Stadt und Kanton zahlen zusammen 50’000 Franken

Stadtpräsident Beat Züsli (SP) begründet die Entscheidung damit, dass die Stadt in der Aufarbeitung der Geschichte eine aktive Rolle einnehmen möchte. Die öffentliche Hand sei in der Vergangenheit in Bezug auf solche Themen meist eher passiv gewesen. Dies sei heute aus gesellschaftlicher Sicht nicht mehr vertretbar, wie Züsli ausführt. Regierungsrat Armin Hartmann (SVP) gibt auf Nachfrage von zentralplus an, dass der Kanton die Aufarbeitung der Vergangenheit als «zentrale und ständige Aufgabe» ansehe.

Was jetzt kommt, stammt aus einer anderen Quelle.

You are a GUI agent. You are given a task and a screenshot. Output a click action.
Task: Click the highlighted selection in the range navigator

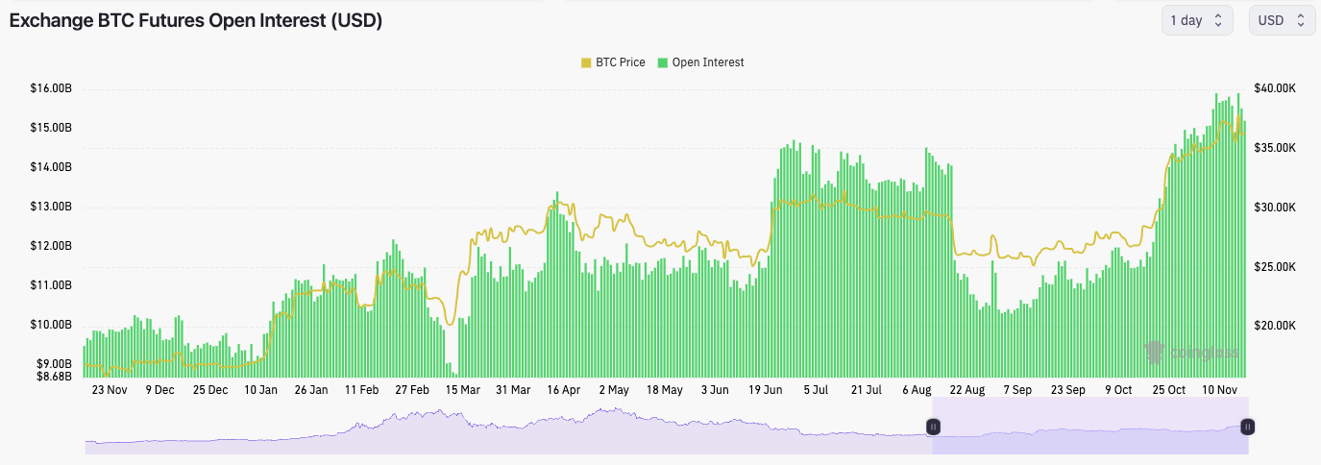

Die Stadt und der Kanton beteiligen sich über den Zweckverband Grosse Kulturbetriebe an der zukünftigen Provenienzforschung. «Von den Gesamtkosten von jährlich 70’000 Franken trägt der Zweckverband 50’000 Franken. Gemäss dem ab dem Jahr 2025 gültigen Kostenteiler beteiligt sich die Stadt mit 40 Prozent, der Kanton mit 60 Prozent», sagt Züsli dazu. Nebst der öffentlichen Hand beteiligen sich auch die Kunstgesellschaft Luzern und die Stiftung Best Art Collection Luzern an der Finanzierung.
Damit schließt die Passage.